Justin Blackmon's life was changed by arrest, suspension

OSU receiver Justin Blackmon has clearly emerged a different person after his DUI arrest and one-game suspension, columnist Jenni Carlson writes.
by Jenni Carlson Modified: December 6, 2010 at 10:29 pm •  Published: December 6, 2010

Watch him play, and you can see it. He mugs for the cameras. He smiles for the fans. He enjoys the game like never before.

Not that Blackmon didn't have fun before, but there's a different pep in his step.

In his first game back, he sprinted across the field to join his teammates and sing the alma mater after they beat Baylor. He tossed aside his helmet. He skipped over to his place in line.

He was smiling all the way.

He was the first to leap onto the wall and celebrate with the fans when the song was over.

Blackmon is enjoying every moment so much that he wouldn't even let a severely sprained ankle keep him from Bedlam. The former Plainview High star let OSU trainers know that he intended to play, and they did their darnedest to get him healed.

But they couldn't take away all of the pain. Blackmon limped to the sideline after almost every catch. He'd limp. He'd wince. Eventually, though, he'd be back out there.

How bad was it?

“It was a lot of pain,” he said.

He smiled sheepishly.

“With the adrenaline and everything that was going, I'm sure I wasn't feeling all the pain, but there was a lot of pain that I was feeling.”

Blackmon didn't care. He gritted it out, catching eight passes for 105 yards and one touchdown.

After what he's been through, he doesn't want to miss any more games.

Truth be told, I'd be shocked to see Blackmon ever get in trouble and be suspended ever again.

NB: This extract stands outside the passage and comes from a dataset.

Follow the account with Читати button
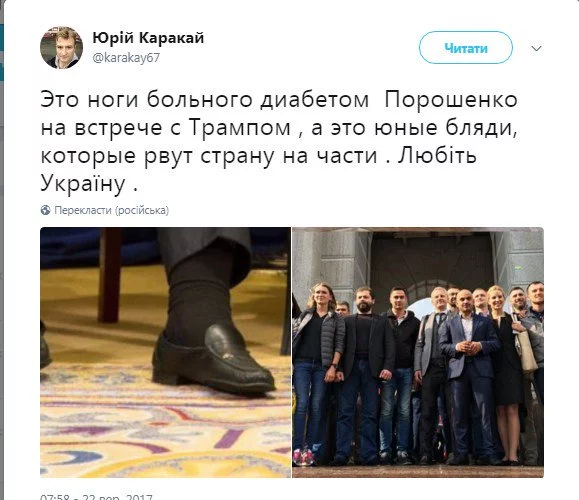 point(466,48)
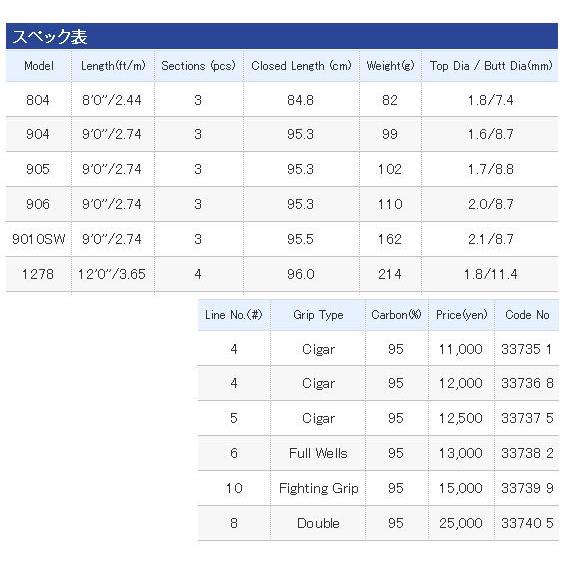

That, too, might seem like hyperbole, but watch him play and listen to him talk, and you see that it isn't. Blackmon understands what it feels like to have the game taken away because of his own mistake, knows how it hurts worse because it's a self-inflicted injury. He also knows how to avoid feeling that way ever again.

Blackmon gets it.

He might've acted like a knucklehead the night of his arrest, but he sure isn't anymore.

by Jenni Carlson
Columnist
Jenni Carlson, a sports columnist at The Oklahoman since 1999, came by her love of sports honestly. She grew up in a sports-loving family in Kansas. Her dad coached baseball and did color commentary on the radio for the high school football...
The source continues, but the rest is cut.